Google’s MusicLM: from text description to music

A new model is generating impressive music from just text prompt

Google has released a new model capable of generating music from a textual description. The result? impressive.

Actually, the idea of applying generative AI to music is not a new concept. There have been several attempts in recent years, including Riffusion, Dance Diffusion, Microsoft’s Museformer, and OpenAI’s Jukebox. Google itself had previously released a model called AudioML. Why would this model be different?

Why is hard to generate music with AI?

Meanwhile, previous models showed obvious technical and quality problems. The result was stale, the songs were not very complex, often repetitive, and still not high-fidelity.

Generating music is not easy, as numerous attempts have shown. Authors often use MIDIs, but generating high-fidelity music is another matter. Music also has a complex structure, you have to consider melodies and harmonies, and there are patterns that repeat over time and over a long distance.

As the authors of the article point out, it is easier to generate text-to-image, and text-to-music was attempted for: “simple acoustic scenes, consisting of few acoustic events over a period of seconds.”

Here we are talking about starting with a single text caption and generating complex audio with a long-term structure. How did they accomplish this?

Meanwhile, as they explain AudioLM was used as a starting point. The previous model was able to take a melody and continue it in a coherent way. Nevertheless, there are several technical limitations to overcome:

• The first main limitation of such a model is the “scarcity of paired audio-text data.” In fact, text-to-image training was facilitated by the fact that there are so many images, and alt text can be used as captions.
• It is not easy to be able to describe in a few words the salient features of music such as acoustic scenes or the timbre of a melody.
• Also, the music unfolds on a temporal dimension, so there is a risk of a weak link between the caption and the music (in contrast, an image is static).

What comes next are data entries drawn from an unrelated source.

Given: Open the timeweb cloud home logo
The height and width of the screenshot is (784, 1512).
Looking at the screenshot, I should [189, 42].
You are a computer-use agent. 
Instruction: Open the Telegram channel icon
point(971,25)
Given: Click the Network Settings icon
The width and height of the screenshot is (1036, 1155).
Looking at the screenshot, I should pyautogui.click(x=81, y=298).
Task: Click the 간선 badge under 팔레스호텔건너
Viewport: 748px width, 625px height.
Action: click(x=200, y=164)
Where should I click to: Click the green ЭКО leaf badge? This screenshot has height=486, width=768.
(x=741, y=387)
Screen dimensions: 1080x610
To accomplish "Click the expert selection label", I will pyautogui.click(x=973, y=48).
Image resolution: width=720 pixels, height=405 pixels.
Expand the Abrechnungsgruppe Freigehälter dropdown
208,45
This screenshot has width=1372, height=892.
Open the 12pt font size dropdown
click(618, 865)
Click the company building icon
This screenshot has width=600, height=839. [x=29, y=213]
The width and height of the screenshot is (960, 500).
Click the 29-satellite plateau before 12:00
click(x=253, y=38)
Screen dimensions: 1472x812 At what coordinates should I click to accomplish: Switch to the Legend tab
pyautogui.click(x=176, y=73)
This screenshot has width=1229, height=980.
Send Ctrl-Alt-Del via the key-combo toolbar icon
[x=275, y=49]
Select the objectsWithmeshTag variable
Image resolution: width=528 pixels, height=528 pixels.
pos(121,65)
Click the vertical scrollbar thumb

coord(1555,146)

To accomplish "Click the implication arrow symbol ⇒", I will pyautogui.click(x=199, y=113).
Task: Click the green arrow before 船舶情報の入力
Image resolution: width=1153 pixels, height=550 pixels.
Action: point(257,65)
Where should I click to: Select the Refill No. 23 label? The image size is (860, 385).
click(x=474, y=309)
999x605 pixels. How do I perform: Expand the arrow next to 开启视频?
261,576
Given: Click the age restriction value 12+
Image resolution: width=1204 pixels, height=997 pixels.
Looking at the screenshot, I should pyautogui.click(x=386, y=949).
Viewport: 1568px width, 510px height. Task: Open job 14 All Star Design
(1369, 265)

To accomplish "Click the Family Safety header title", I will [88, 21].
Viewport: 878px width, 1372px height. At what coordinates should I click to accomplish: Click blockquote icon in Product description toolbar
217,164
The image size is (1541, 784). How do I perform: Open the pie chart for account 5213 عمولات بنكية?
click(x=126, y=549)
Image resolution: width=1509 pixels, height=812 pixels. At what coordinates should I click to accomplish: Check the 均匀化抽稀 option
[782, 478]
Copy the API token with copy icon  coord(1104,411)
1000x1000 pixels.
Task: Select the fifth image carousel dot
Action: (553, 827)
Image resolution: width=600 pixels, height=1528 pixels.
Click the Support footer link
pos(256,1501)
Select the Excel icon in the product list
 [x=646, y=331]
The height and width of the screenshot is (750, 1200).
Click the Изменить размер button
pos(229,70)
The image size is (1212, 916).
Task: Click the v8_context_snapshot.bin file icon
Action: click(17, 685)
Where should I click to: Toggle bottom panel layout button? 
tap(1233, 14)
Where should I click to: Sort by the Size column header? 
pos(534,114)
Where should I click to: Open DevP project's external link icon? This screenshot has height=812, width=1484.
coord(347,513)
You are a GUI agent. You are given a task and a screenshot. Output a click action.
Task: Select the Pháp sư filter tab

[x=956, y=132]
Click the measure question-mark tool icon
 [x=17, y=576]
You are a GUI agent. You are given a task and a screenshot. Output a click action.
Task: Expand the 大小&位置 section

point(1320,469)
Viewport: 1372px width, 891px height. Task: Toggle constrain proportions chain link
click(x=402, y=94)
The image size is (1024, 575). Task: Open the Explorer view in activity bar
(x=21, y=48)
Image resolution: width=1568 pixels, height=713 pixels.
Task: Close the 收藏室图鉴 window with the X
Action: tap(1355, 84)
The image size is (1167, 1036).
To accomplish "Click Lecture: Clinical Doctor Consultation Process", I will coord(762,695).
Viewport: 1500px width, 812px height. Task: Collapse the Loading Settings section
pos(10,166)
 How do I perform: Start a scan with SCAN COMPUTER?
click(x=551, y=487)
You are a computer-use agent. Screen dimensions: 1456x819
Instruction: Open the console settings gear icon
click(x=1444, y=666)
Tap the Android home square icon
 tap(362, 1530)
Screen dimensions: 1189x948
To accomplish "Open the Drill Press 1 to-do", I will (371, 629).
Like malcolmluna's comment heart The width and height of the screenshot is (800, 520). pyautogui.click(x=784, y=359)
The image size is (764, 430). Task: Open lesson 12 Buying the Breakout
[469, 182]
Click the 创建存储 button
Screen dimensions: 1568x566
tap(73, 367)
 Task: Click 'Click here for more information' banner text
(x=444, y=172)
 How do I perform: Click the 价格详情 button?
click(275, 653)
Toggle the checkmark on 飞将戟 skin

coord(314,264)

MusicLM: structure, training, results and limitations

The first component of this model is MuLan (and also the core part). This model is used to construct a music-text joint embedding and consists of two embedding towers (one for textual input and one for musical input. The two towers are pre-trained BERT and a variant of ResNeT-50 for audio.

MuLan was trained on pairs of music clips and their corresponding textual annotations.

As we saw in the image the authors there are two other components. As the authors explain:

We use the self-supervised audio representations of SoundStream as acoustic tokens to enable high-fidelity synthesis, and w2vBERT , as semantic tokens to facilitate long-term coherent generation. For representing the conditioning, we rely on the MuLan music embedding during training and the MuLan text embedding at inference time.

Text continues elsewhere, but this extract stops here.